[DATA TO PROCESS Boundary: Start]
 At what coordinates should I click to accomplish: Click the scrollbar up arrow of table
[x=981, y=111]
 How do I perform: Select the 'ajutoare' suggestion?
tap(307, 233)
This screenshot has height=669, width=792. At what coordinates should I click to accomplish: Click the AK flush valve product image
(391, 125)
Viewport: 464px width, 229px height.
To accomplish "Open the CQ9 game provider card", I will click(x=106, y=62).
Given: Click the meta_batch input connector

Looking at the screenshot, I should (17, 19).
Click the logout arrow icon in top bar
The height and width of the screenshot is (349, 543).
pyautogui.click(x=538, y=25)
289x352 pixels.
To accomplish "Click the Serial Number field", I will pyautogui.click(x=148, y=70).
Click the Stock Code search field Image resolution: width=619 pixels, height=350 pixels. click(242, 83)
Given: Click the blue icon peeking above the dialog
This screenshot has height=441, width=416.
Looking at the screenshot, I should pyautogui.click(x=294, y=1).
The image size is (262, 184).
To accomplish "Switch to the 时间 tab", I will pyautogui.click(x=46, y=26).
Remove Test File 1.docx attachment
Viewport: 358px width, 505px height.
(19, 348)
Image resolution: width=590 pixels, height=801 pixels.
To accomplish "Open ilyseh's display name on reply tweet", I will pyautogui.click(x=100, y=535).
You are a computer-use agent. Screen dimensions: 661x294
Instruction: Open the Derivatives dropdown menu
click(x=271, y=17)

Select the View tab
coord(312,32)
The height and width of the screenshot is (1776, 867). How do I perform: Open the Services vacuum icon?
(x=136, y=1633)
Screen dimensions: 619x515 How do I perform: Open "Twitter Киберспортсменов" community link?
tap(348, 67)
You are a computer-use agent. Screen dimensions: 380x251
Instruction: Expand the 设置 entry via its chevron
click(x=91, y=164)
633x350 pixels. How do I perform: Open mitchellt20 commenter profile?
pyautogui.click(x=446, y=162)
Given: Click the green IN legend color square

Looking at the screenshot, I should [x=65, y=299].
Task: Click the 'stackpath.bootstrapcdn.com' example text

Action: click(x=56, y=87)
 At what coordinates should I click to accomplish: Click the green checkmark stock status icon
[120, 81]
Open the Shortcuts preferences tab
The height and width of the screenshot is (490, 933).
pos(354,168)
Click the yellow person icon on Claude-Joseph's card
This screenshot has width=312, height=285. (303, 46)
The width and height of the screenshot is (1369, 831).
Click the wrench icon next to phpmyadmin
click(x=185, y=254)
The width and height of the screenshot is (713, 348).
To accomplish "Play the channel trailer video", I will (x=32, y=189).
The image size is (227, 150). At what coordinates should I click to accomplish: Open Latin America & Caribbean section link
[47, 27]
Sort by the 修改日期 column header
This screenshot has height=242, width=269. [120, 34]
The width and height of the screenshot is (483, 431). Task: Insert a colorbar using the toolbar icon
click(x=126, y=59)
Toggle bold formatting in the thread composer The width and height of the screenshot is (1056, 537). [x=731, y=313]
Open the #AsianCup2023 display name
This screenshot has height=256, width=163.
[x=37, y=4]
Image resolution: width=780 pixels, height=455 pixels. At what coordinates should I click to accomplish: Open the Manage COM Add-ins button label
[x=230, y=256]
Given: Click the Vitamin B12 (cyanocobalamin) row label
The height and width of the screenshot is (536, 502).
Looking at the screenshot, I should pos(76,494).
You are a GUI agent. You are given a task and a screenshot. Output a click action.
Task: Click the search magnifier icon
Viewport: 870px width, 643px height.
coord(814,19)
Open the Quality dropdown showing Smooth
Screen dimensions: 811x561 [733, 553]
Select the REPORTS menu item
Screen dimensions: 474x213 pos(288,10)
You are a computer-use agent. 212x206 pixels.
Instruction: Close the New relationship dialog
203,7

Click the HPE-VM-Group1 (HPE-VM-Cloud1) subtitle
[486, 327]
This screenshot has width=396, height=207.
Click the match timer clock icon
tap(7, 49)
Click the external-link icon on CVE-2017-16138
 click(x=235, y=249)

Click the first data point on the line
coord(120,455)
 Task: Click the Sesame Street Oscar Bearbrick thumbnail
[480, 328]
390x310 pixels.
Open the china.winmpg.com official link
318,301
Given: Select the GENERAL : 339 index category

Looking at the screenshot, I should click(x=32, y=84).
[DATA TO PROCESS Boundary: End]
_WORK ITEM:_
In the data above, find each line where the string "agent" appears, then copy it.

_ANSWER TO THIS EXERCISE:_
You are a computer-use agent. Screen dimensions: 661x294
You are a computer-use agent. Screen dimensions: 380x251
You are a GUI agent. You are given a task and a screenshot. Output a click action.
You are a computer-use agent. 212x206 pixels.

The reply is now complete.